About this exercise: Every entry below is to be copied word for word, with its pictures removed.

Extracted entries:
----

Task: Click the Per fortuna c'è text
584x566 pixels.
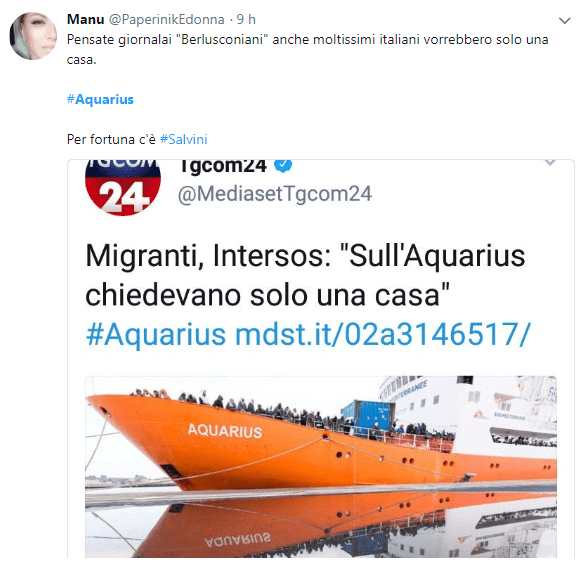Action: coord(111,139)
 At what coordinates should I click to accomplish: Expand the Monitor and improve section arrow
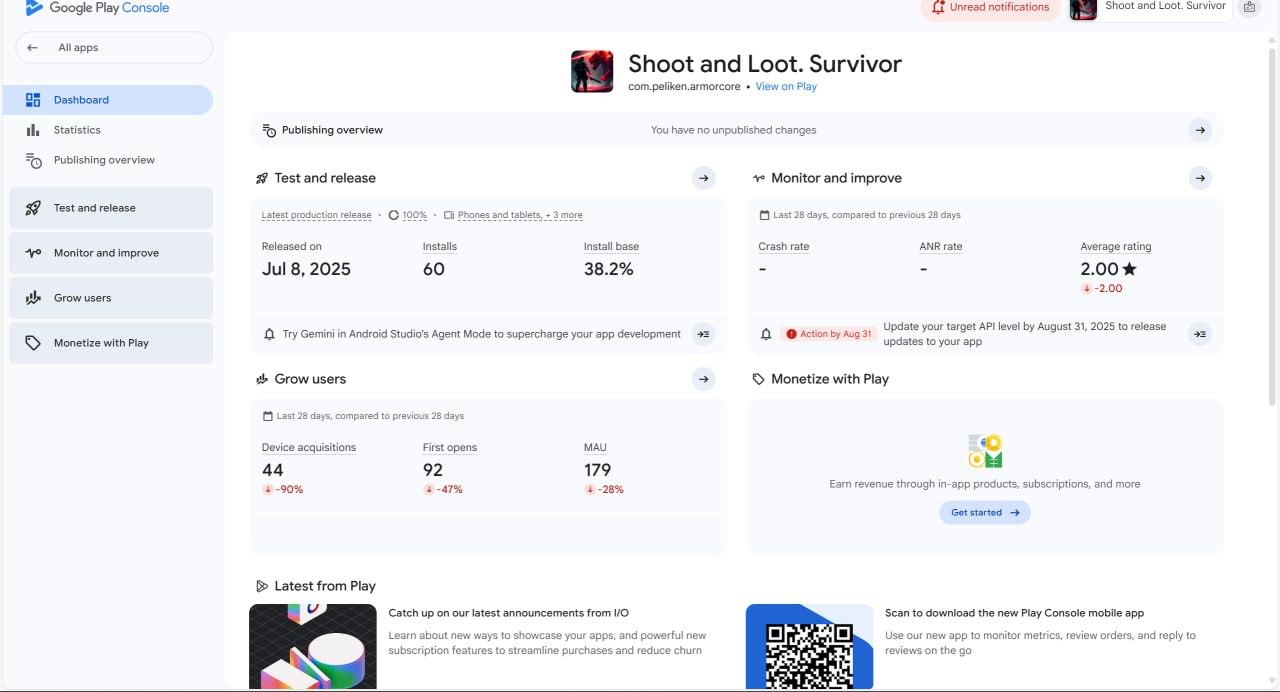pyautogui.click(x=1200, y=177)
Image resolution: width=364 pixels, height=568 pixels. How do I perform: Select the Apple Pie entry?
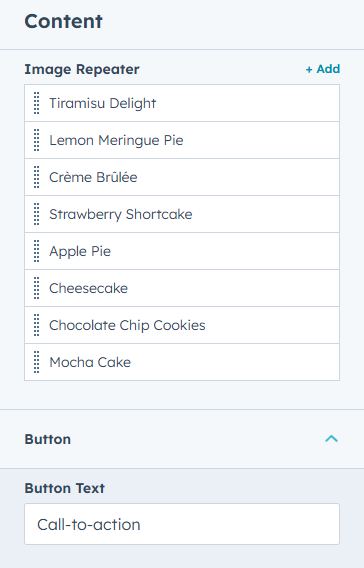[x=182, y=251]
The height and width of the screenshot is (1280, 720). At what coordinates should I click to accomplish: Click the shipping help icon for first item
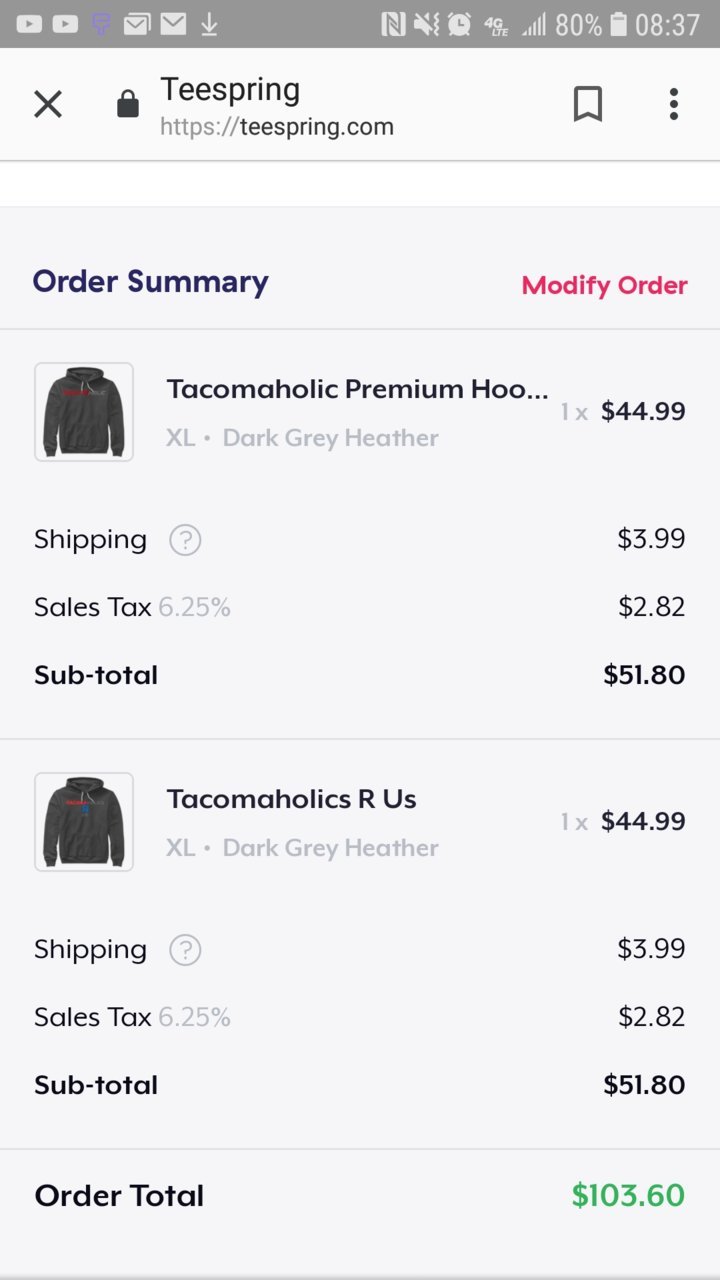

----

Answer to this problem:
Task: Click the Per fortuna c'è text
584x566 pixels.
Action: coord(111,139)
 At what coordinates should I click to accomplish: Expand the Monitor and improve section arrow
pyautogui.click(x=1200, y=177)
Image resolution: width=364 pixels, height=568 pixels. How do I perform: Select the Apple Pie entry?
[x=182, y=251]
The height and width of the screenshot is (1280, 720). At what coordinates should I click to accomplish: Click the shipping help icon for first item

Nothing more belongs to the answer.